▶ Task item: Copy out all the lines in the records that include the word "computer".

▶ Records for the exercise:
———
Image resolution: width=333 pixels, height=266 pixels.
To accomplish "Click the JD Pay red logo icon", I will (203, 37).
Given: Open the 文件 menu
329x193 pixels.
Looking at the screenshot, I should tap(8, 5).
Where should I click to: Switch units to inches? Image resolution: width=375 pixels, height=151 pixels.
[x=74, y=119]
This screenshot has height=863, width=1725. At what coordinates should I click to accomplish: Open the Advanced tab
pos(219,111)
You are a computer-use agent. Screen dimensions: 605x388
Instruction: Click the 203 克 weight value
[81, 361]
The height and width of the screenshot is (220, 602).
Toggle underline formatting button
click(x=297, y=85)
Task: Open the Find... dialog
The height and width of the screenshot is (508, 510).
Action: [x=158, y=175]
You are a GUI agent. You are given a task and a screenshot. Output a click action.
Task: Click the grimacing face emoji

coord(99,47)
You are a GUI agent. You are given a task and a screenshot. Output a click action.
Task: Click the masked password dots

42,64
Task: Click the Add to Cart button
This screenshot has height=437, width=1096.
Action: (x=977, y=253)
———
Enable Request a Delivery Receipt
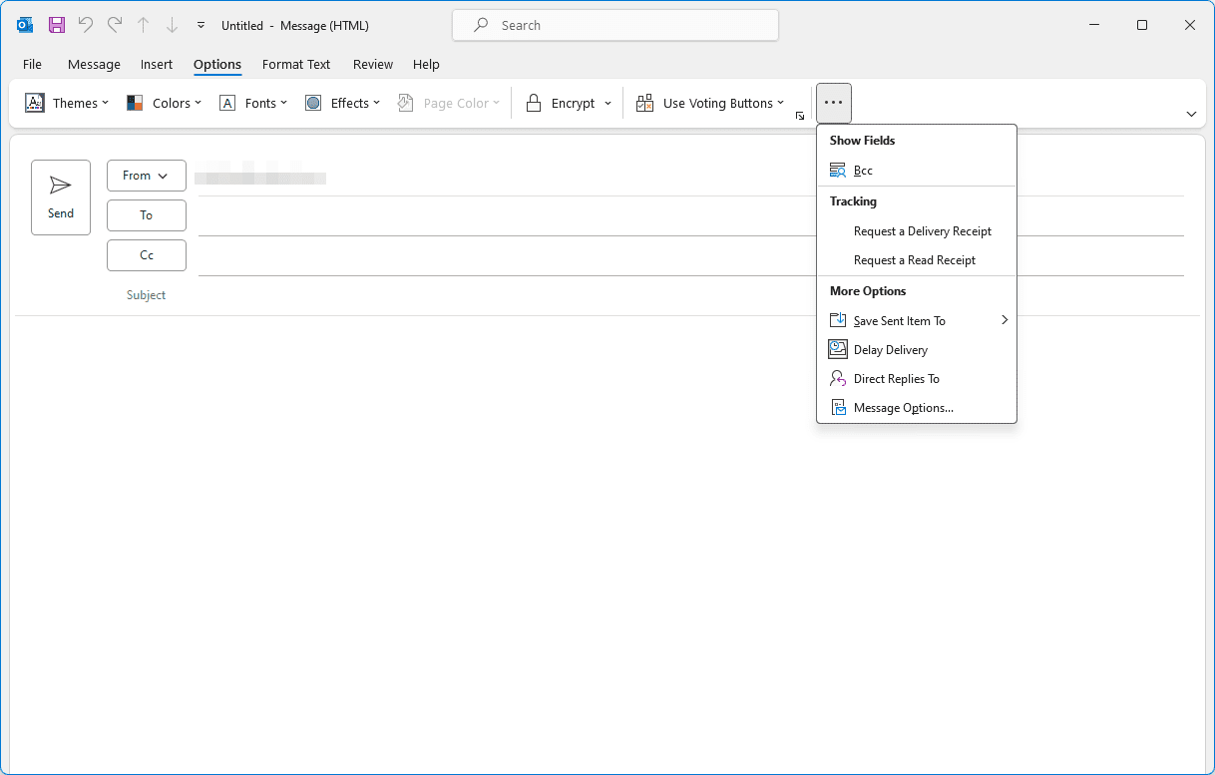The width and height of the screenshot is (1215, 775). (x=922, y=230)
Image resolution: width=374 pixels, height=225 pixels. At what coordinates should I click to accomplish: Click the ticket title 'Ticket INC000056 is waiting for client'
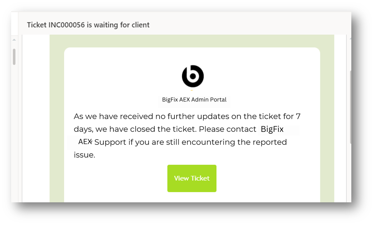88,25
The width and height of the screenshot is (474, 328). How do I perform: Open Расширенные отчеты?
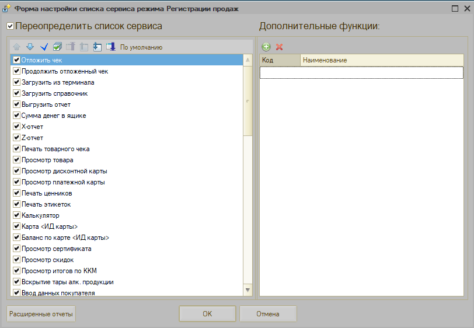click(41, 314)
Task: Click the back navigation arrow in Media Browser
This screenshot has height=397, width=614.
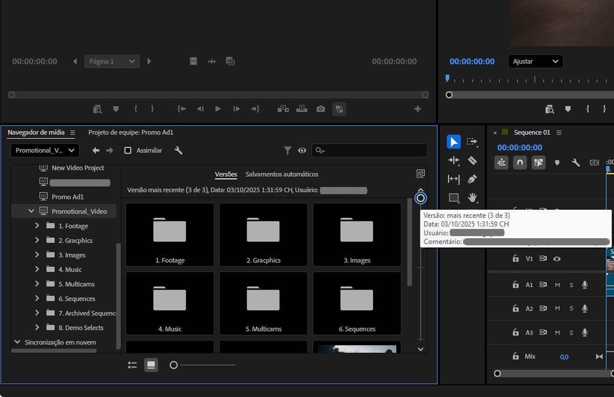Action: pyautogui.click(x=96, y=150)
———
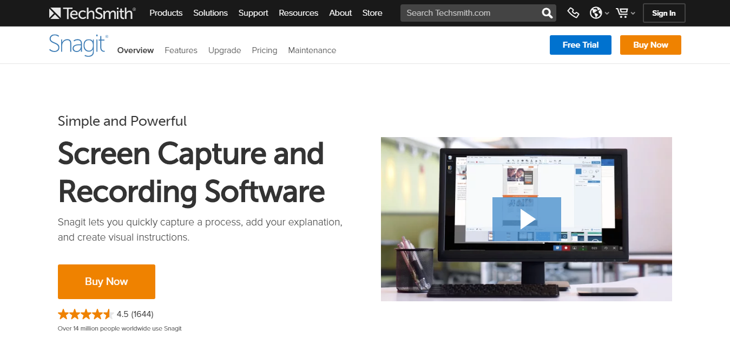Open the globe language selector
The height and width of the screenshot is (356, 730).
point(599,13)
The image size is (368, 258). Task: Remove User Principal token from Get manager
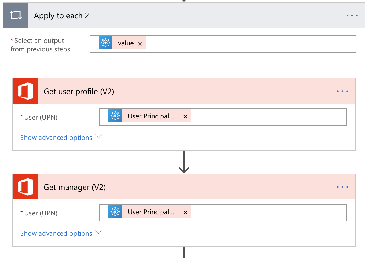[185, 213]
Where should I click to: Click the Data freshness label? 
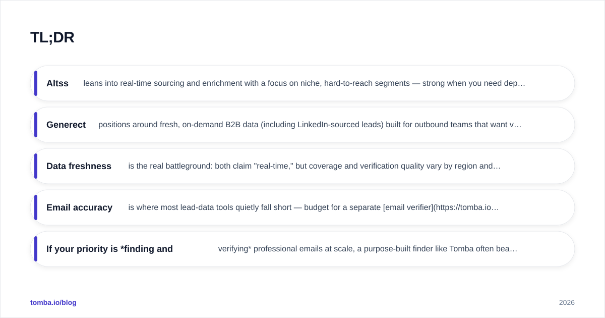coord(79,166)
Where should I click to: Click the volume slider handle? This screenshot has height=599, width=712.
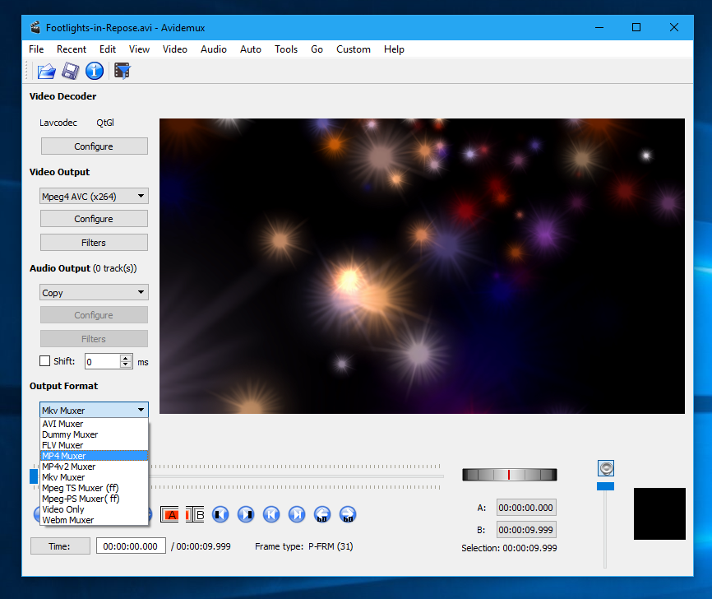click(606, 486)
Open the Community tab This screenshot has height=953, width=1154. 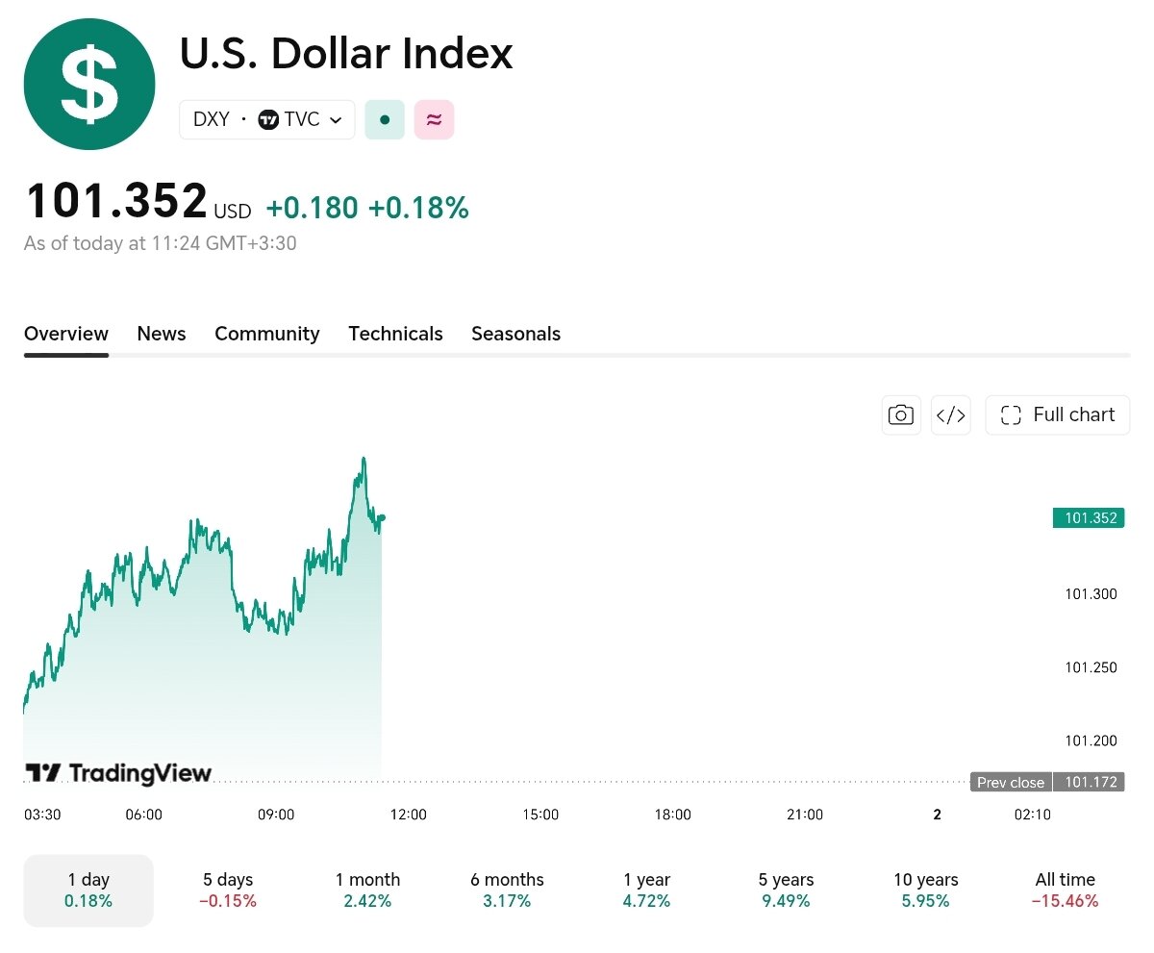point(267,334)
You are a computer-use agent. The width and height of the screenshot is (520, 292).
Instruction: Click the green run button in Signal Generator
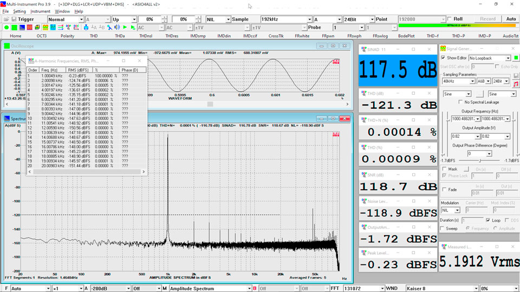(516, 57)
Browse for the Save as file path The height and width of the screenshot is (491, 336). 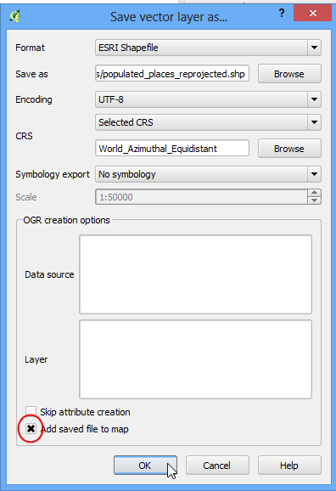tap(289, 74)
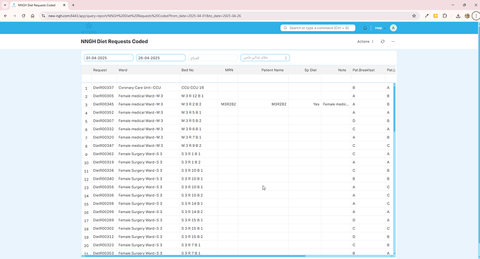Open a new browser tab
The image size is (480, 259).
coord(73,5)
———
▶ Task solution:
You are a computer-use agent. Screen dimensions: 605x388
You are a computer-use agent. The width and height of the screenshot is (520, 292).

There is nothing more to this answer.